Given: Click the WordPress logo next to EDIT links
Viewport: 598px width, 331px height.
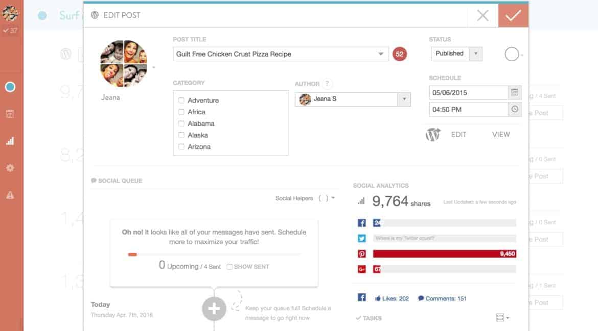Looking at the screenshot, I should pyautogui.click(x=432, y=134).
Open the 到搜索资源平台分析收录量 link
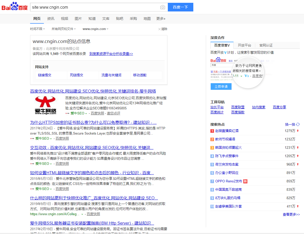The width and height of the screenshot is (304, 234). [111, 54]
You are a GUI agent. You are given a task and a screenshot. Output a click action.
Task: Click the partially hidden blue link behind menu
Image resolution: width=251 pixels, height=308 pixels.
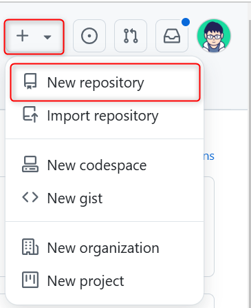209,156
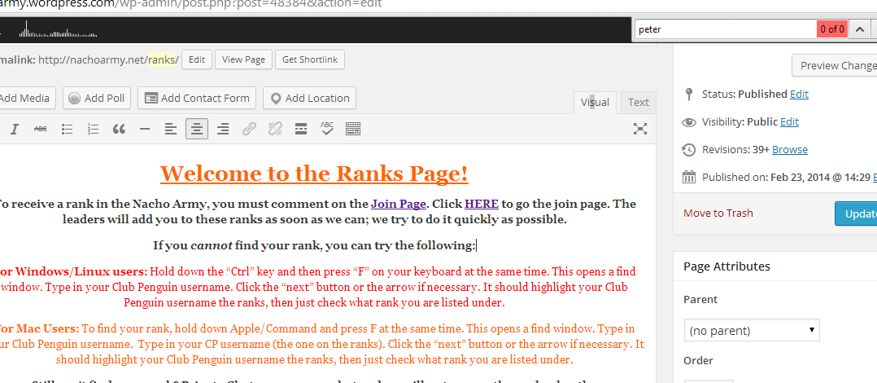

..........

- _Work instruction_
All of the material above should be output exactly, with the pictures left behind.

- _Result_
Given: Click the WordPress logo next to EDIT links
Viewport: 598px width, 331px height.
Looking at the screenshot, I should pyautogui.click(x=432, y=134).
Open the 到搜索资源平台分析收录量 link
The width and height of the screenshot is (304, 234). [111, 54]
You are a GUI agent. You are given a task and a screenshot. Output a click action.
Task: Click the partially hidden blue link behind menu
Image resolution: width=251 pixels, height=308 pixels.
209,156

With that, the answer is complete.